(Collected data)

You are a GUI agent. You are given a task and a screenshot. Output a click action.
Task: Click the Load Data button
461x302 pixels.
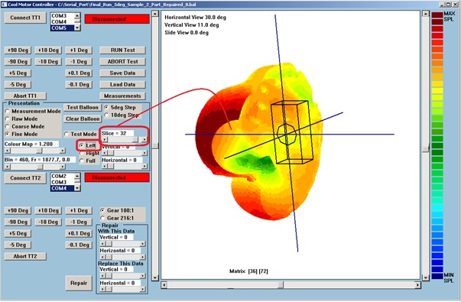coord(122,84)
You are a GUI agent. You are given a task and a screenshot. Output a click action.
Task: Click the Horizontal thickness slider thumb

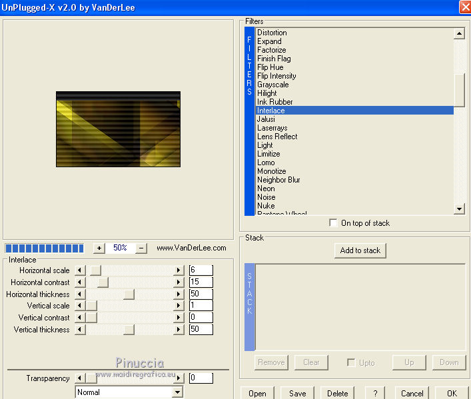point(129,294)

YOUR ASSIGNMENT:
The whole of the data above needs retyping exactly, with pictures omitted.

SOLUTION TO THIS EXERCISE:
You are a GUI agent. You are given a task and a screenshot. Output a click action.
Task: Click the Load Data button
461x302 pixels.
coord(122,84)
You are a GUI agent. You are given a task and a screenshot. Output a click action.
Task: Click the Horizontal thickness slider thumb

point(129,294)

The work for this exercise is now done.